- **Work instructions**: Print the lines in the listing below that fall between the line with "Task: Reply to this topic" and the line with "Click the QR", those two lines included, exactly as they stand and with nothing else.

============================================================

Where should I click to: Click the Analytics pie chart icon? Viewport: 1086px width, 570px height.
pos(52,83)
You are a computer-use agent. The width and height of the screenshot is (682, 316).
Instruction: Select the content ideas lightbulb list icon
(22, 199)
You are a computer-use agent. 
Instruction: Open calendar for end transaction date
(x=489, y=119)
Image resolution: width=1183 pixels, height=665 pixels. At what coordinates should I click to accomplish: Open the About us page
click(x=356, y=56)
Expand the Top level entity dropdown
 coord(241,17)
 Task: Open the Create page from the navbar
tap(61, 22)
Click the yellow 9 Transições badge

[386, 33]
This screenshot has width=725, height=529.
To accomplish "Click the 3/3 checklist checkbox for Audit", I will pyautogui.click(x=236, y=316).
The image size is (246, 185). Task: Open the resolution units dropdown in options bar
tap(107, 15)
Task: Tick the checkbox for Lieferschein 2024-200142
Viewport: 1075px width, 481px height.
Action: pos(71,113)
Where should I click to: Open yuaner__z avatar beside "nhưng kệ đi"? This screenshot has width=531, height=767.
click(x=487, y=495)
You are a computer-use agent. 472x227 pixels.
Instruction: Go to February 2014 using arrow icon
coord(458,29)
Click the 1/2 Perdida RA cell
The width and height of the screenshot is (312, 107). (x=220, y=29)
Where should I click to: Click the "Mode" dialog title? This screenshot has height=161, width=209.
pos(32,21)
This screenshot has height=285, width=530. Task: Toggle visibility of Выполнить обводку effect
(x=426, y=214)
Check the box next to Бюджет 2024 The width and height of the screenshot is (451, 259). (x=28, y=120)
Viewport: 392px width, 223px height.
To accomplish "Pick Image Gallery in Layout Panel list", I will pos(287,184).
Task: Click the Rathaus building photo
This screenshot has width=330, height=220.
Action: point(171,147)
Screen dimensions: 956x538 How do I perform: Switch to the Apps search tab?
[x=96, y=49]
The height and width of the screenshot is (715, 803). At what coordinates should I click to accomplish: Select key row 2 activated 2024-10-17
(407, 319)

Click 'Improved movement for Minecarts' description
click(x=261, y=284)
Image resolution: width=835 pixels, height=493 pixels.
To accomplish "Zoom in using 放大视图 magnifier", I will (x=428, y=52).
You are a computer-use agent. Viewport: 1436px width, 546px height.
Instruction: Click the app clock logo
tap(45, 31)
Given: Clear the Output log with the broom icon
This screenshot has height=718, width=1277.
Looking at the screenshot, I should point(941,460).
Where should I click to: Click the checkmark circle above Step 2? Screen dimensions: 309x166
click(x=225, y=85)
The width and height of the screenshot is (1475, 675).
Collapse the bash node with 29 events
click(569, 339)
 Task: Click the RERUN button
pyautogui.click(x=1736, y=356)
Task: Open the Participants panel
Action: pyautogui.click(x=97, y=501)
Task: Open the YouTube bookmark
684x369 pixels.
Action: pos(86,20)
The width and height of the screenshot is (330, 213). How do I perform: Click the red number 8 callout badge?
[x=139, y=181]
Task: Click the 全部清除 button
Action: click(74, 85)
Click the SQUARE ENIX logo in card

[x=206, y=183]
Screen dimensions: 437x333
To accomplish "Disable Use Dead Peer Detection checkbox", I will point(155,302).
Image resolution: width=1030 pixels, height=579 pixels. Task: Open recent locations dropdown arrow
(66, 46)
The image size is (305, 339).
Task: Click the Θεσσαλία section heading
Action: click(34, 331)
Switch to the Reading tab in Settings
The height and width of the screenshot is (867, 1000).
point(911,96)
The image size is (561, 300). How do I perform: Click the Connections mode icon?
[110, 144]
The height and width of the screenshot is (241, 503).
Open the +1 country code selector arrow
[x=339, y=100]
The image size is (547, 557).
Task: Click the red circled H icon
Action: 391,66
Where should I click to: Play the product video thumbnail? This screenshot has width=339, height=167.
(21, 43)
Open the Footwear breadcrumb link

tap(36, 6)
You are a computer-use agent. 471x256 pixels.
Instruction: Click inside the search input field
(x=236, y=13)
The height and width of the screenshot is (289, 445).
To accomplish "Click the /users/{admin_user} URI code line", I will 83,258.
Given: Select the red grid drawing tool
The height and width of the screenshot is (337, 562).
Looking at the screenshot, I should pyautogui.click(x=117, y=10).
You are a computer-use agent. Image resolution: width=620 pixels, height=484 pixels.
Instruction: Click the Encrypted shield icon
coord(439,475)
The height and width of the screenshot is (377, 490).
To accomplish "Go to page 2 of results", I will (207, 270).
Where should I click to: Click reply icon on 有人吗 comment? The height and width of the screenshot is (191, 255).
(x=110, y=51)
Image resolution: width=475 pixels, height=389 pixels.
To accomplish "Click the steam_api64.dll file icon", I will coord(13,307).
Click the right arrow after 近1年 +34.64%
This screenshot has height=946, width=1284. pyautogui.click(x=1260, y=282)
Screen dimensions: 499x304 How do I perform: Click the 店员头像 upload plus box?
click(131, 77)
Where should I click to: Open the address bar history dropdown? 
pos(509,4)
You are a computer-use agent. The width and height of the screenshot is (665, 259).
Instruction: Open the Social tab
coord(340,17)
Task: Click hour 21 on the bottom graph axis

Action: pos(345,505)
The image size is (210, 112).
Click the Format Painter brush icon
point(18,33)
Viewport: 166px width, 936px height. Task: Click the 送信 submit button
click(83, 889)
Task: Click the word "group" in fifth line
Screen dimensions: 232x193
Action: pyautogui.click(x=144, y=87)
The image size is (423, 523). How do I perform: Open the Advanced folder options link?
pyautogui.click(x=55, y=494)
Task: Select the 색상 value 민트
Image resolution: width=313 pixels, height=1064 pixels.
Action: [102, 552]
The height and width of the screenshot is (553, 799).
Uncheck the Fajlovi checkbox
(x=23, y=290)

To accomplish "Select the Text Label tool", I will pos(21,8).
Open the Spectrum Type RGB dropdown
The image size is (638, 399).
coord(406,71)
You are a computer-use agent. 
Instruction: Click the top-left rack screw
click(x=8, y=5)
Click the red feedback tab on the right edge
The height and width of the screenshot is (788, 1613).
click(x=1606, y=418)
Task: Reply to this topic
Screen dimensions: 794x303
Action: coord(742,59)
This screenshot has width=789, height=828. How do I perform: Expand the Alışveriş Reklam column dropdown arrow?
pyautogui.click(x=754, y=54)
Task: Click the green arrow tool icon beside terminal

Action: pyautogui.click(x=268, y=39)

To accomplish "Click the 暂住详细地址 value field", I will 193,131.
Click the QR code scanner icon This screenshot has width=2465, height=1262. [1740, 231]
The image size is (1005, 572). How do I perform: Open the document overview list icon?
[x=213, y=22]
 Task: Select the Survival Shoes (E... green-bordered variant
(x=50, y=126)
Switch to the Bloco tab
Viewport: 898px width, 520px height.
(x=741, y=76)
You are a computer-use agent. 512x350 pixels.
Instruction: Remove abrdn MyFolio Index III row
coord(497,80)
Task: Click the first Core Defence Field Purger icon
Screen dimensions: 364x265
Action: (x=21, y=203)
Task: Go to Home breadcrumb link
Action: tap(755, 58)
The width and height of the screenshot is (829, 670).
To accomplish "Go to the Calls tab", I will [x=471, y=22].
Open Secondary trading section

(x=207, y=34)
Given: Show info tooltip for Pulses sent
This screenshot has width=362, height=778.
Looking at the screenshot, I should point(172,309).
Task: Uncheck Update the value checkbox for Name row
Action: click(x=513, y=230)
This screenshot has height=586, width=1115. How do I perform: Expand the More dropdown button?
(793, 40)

============================================================

- **Answer section**:
Task: Reply to this topic
Screen dimensions: 794x303
Action: coord(742,59)
This screenshot has width=789, height=828. How do I perform: Expand the Alışveriş Reklam column dropdown arrow?
pyautogui.click(x=754, y=54)
Task: Click the green arrow tool icon beside terminal

Action: pyautogui.click(x=268, y=39)

To accomplish "Click the 暂住详细地址 value field", I will 193,131.
Click the QR code scanner icon This screenshot has width=2465, height=1262. [1740, 231]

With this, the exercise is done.